Given task 1 –
Duplicate all of the records below line for line, without changing any wording, and leave the pictures out of your copy.

Aviva Premiership
Stage set for Premiership battle
Huw Richards
August 24, 2011
The Premiership captains pose with the trophy at the launch of the 2011-12 season, Twickenham, England, August 24, 2011
The Aviva Premiership will kick off next month in the shadow of the Rugby World Cup © Getty Images

When Aviva Premiership rugby returns in England in the first weekend in September, no club or coach will face a greater challenge than Worcester Warriors and Richard Hill.

Both are returning to the Premiership after periods of absence. Hill took over at Worcester a year ago, charged with ensuring that the Warriors' Championship sabbatical would last only a single season. Success means that he is back at a level he left two and a half years ago when he departed from relegation-bound Bristol.

The task facing him is a familiar one, keeping a promoted club afloat in a fiercely competitive league. And there are echoes of the manner in which he once sustained under-funded Bristol at top level. "You're told that you need Premiership experience to survive, but not all experience is good," he told ESPNscrum at the official launch of the new season. "If players have had bad experiences at this level it can be a disadvantage. We tried to learn from our time in the Championship and to pick up the best players at that level - seven of our 11 new players come from the Championship. That way you get fresh talent and something of the innocence and excitement of youth, with players who are inspired rather than intimidated by a challenge."

At the same time he has acquired some veterans - notably scrum-half Shaun Perry, a key member of his Bristol teams, and former England forward Chris Jones. "We've gone for people who are good characters with a work ethic - real warriors to match our club name."

If staying up is the initial objective, Hill is looking beyond to a level at which his club can build for the long-term. "The highest position in six Premiership seasons was eighth, which meant that it was always a struggle - and you're always looking simply to the next match rather than the longer-term. Eventually this is going to be a very powerful club. It is stable, has possibly the best financial model of any club, pulls in 12,000 for every match and has plans to expand to 20,000.

"If we can get into mid-table we'd have the resources to invest and push on to the next level, which we didn't have at Bristol. But we've got to get out of the bottom four and into the middle group of clubs in the Premiership first."

Should anyone think that a little over-optimistic, Hill can point to an example showing it can be done. "Exeter bucked the trend last year, by not simply staying up but doing very well. They didn't have much Premiership experience, but they had good personnel on and off the field, intelligent coaching from Rob Baxter and a good spirit."

Good spirit was also a feature of the rotating Saracens squads who claimed their first ever championship last season. Pleasure at that success is still evident when skipper Steve Borthwick speaks of the reward for club stalwarts - officials, players and fans - who had worked long and hard for only a limited return for years before.

The challenge, of course, is to sustain that level. Success can bring a sense of anticlimax, but coach Mark McCall insists, "I've had no indications of that in pre-season. Our players seem pretty motivated for the year to come."

Sarries have seven World Cup calls, but McCall emphasises, "We want as many of our players as possible to play for their countries." Newcomers include veterans Joe Maddock and Charlie Hodgson, expected to play a mentoring role for bright young players as well as performing on the pitch.

McCall points out that the decision to sign Hodgson came before Owen Farrell's spectacular breakthrough at outside-half last season and admits that competition for the No.10 shirt 'will be an interesting dynamic', but clearly has no second thoughts. "Owen had a great six months, but is still only 19. Charlie has been a superb player for the last decade in the Premiership, so be brings a lot of intellectual property. Owen will learn a great deal from him."

Raw records –
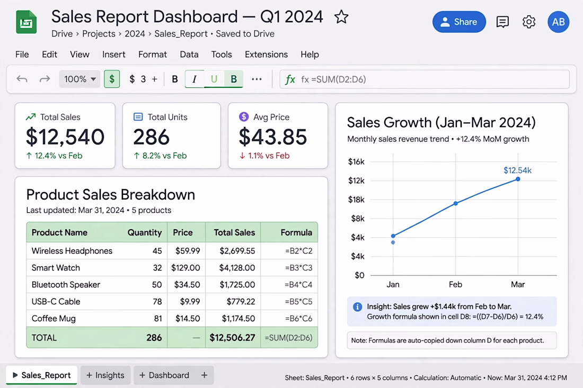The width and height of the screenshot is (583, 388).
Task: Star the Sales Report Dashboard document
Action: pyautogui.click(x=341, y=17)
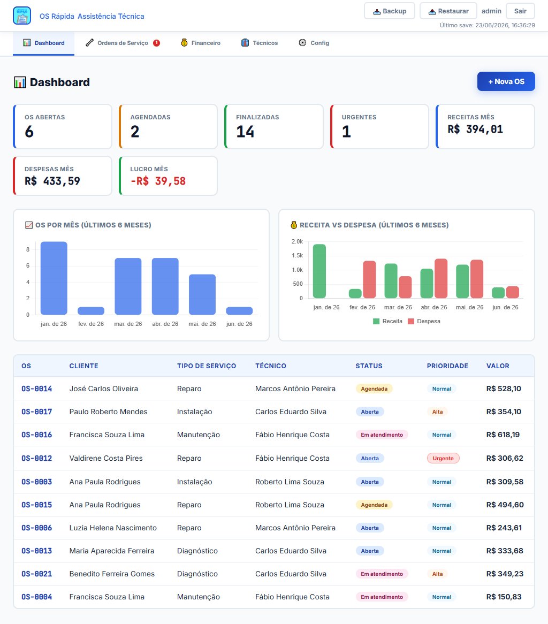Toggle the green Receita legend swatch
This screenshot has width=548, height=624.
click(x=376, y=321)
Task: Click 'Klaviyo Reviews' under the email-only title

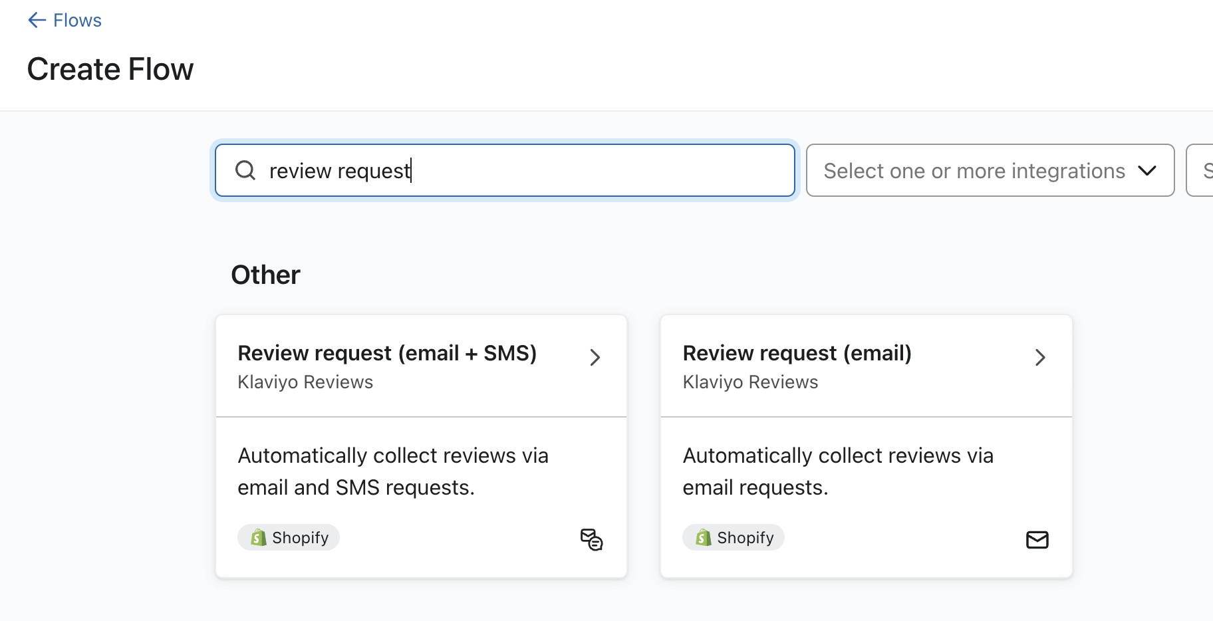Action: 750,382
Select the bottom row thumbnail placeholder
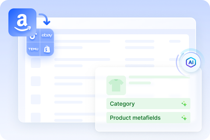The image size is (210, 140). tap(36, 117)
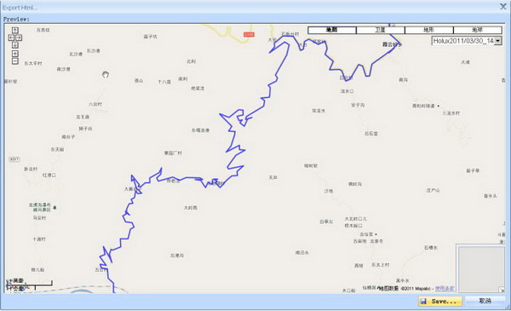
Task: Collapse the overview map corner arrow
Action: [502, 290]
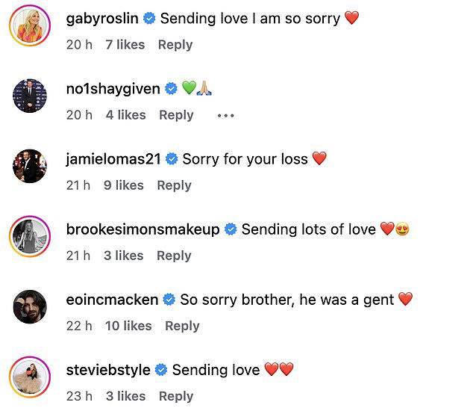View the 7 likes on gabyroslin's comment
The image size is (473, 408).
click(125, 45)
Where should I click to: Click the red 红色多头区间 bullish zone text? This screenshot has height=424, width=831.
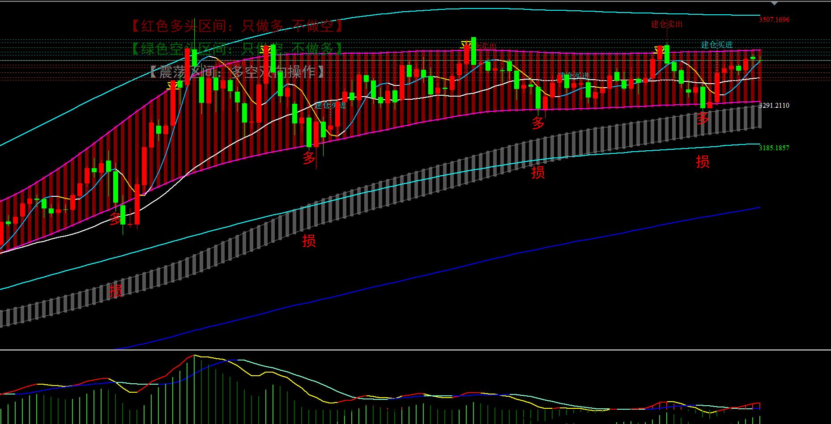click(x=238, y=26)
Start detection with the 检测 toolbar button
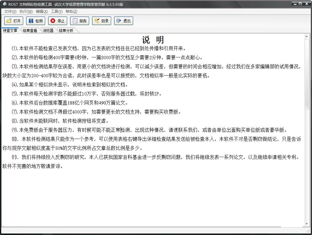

Given task 2 –
In the rugby article above, set down word for word the stretch that begins at the words "If staying up" and stops after "expand to 20,000.".

Correct result 1 –
The width and height of the screenshot is (583, 388).
Task: Star the Sales Report Dashboard document
Action: pyautogui.click(x=341, y=17)
Toggle the green Receita legend swatch
This screenshot has width=548, height=624.
click(x=376, y=321)
Task: Click 'Klaviyo Reviews' under the email-only title

Action: 750,382
Select the bottom row thumbnail placeholder
The image size is (210, 140). tap(36, 117)
Task: Collapse the overview map corner arrow
Action: [502, 290]
View the 7 likes on gabyroslin's comment
The image size is (473, 408).
click(125, 45)
Where should I click to: Click the red 红色多头区间 bullish zone text? This screenshot has height=424, width=831.
click(x=238, y=26)
Start detection with the 检测 toolbar button

Correct result 2 –
If staying up is the initial objective, Hill is looking beyond to a level at which his club can build for the long-term. "The highest position in six Premiership seasons was eighth, which meant that it was always a struggle - and you're always looking simply to the next match rather than the longer-term. Eventually this is going to be a very powerful club. It is stable, has possibly the best financial model of any club, pulls in 12,000 for every match and has plans to expand to 20,000.